NEJS 200a Akkadian Literary Texts I
Jamie Novotny            (Th 3-6)
In this course students will read and analyze selected Akkadian texts that are commonly referred to as 'historical', such as chronicles, royal inscriptions, and historical-literary compositions. Texts in various scripts and dialects will be studied.

NEJS 206a: Intermediate Ugaritic

David Wright            (MW 3:30-5)

NEJS 231a: New Frontiers in Jewish Studies
ChaeRan Freeze            (T 9-12)
Examines works in Jewish studies that reflect the shifting currents in a variety of disciplines. The approach is generally thematic and chronological, ranging from historiographic treatises to provocative monographs and articles in literature, history, sociology, and religion.

 
YDSH 10a: Beginning Yiddish
Lillian Leavitt            (MWTh 1-2, Th 2-3)


USEMS TAUGHT BY NEJS FACULTY


USEM 3a: Slavery, Religion, and Women
Bernadette Brooten            (MWTh 1-2)
Will examine female slave narratives, proslavery biblical interpretations, American slave religion, and biblical, early Christian, and early rabbinic statutes and teachings.

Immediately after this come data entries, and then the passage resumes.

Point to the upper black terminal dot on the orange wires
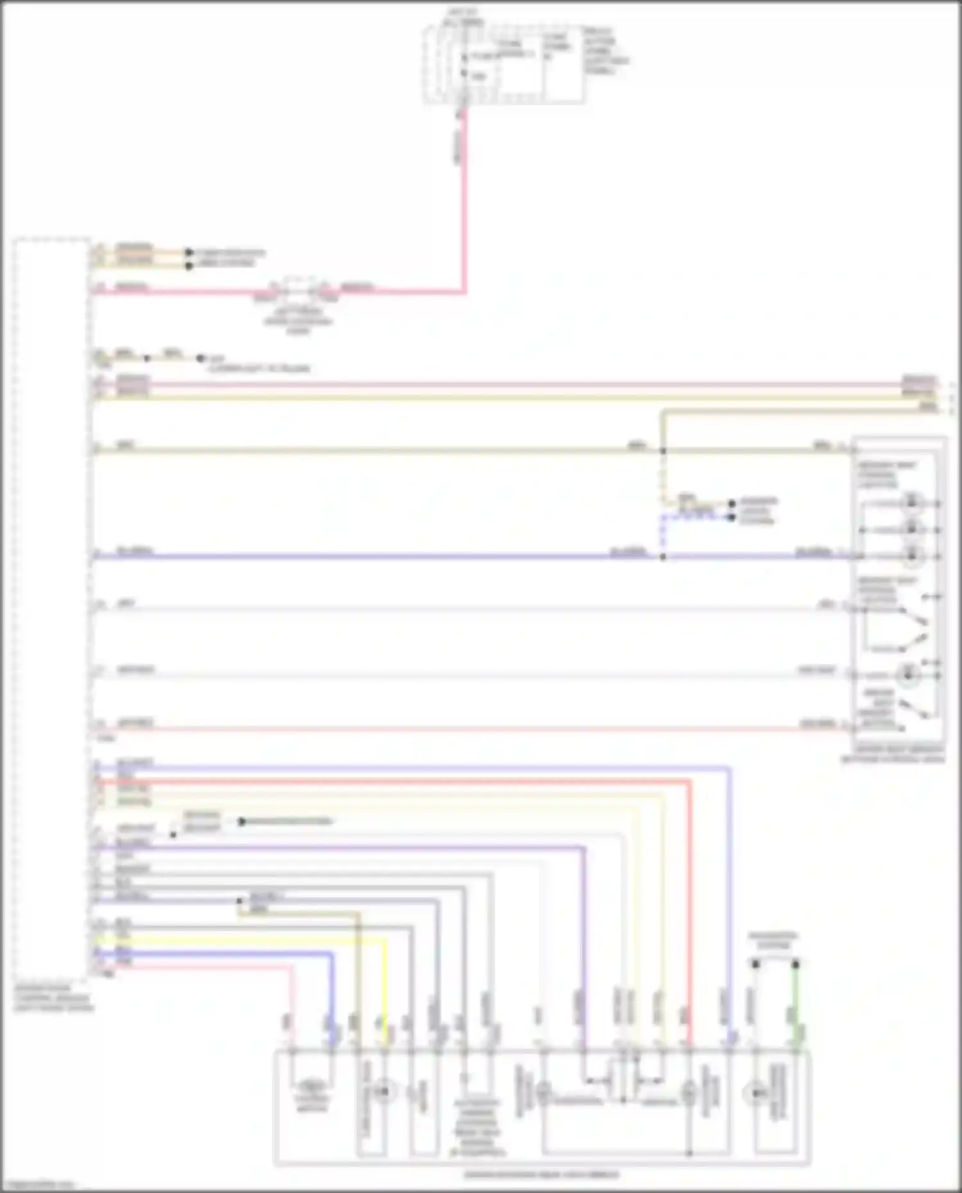coord(189,253)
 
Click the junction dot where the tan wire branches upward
coord(663,451)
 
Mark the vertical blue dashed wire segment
coord(662,535)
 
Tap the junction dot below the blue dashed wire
coord(663,557)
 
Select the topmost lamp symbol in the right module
coord(911,503)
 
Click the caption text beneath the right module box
coord(893,754)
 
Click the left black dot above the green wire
coord(755,964)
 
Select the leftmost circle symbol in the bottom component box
coord(384,1090)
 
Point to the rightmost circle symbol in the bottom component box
coord(755,1092)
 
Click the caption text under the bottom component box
coord(542,1174)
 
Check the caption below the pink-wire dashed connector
coord(298,321)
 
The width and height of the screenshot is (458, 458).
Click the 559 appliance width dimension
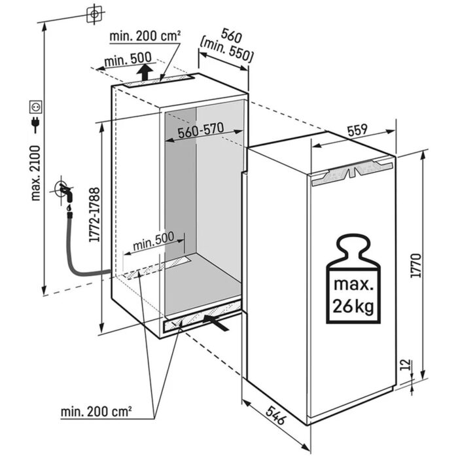click(x=357, y=131)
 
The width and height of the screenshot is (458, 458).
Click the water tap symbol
click(x=65, y=192)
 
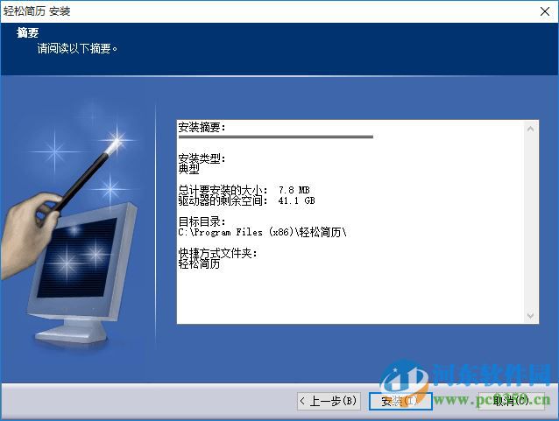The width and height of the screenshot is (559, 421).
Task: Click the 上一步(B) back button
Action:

USEM 18a: Understanding Evil and Human Destiny
Reuven Kimelman            (TF 10:30-12)
Introduction to Western classics that deal with the impact of evil on human destiny. Suffering, justice, and death is studied in their relationship with God, the world, and history.

NEW COURSE!
USEM 24b: The Howl of Simple Words: Reading Gender in Israeli Literature and Cinema
Ilana Szobel                       (MW 5-6:30)
The poet Rachel Bluwstein describes her poetics as "the howl of simple words." With these words she exposes the normative expectation of women's writing at the beginning of the century, on the one hand, and the subversive potential that lies in women's creativity, on the other. This course explores this ongoing duality in Modern Hebrew literature and Israeli cinema.

USEM 28b: The Jewish Family
ChaeRan Freeze            (TF 12-1:30)
Examines the transformation of the Jewish family in four different settings (Europe, America, North Africa, and the Middle East) from medieval to modern times, focusing primarily on the internal dynamics of family life and interaction with majority cultures.

USEM 53a: Between Conflict and Cooperation: Muslims, Christians, and Jews in Medieval Spain
Jonathan Decter                           Section 1    (TF 12-1:30)
                                                    Section 2     (TF 3-4:30)
An examination of social and intellectual interaction among the three religious communities of medieval Spain focusing on literature, philosophy, and how the interaction of the three faiths helped produce a unique culture.